(INFORMATION)
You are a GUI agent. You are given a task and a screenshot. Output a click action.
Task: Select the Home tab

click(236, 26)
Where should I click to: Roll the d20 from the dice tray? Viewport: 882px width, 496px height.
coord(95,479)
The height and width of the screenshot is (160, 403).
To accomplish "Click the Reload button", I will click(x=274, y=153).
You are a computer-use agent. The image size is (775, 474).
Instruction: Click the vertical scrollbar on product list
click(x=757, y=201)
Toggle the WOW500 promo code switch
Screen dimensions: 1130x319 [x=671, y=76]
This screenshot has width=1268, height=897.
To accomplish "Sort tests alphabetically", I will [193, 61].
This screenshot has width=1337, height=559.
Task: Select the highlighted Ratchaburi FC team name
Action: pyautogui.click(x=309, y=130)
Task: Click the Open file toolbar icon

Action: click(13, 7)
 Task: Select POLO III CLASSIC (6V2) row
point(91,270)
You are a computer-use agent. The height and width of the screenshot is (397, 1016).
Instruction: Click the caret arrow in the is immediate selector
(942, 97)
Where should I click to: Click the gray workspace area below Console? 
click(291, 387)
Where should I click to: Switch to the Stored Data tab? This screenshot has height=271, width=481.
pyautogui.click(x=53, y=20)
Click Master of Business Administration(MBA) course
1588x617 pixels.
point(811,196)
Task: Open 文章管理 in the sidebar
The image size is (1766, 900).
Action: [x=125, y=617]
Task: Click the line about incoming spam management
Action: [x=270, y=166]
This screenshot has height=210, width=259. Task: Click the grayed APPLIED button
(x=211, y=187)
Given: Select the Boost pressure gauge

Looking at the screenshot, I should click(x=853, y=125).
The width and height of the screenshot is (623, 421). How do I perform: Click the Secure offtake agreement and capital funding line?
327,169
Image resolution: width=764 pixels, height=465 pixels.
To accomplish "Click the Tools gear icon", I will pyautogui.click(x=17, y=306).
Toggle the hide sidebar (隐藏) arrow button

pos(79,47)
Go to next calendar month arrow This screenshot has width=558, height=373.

(PROBLEM REQUIREMENTS)
Repeat, with no changes, each line from the one with "Where should I click to: Switch" to the end of the listing, including both ends and nothing else.

(REPLY TO THE TASK)
Where should I click to: Switch to the Stored Data tab? This screenshot has height=271, width=481.
pyautogui.click(x=53, y=20)
Click Master of Business Administration(MBA) course
1588x617 pixels.
point(811,196)
Task: Open 文章管理 in the sidebar
The image size is (1766, 900).
Action: [x=125, y=617]
Task: Click the line about incoming spam management
Action: [x=270, y=166]
This screenshot has height=210, width=259. Task: Click the grayed APPLIED button
(x=211, y=187)
Given: Select the Boost pressure gauge

Looking at the screenshot, I should click(x=853, y=125).
The width and height of the screenshot is (623, 421). How do I perform: Click the Secure offtake agreement and capital funding line?
327,169
Image resolution: width=764 pixels, height=465 pixels.
To accomplish "Click the Tools gear icon", I will pyautogui.click(x=17, y=306).
Toggle the hide sidebar (隐藏) arrow button

pos(79,47)
Go to next calendar month arrow This screenshot has width=558, height=373.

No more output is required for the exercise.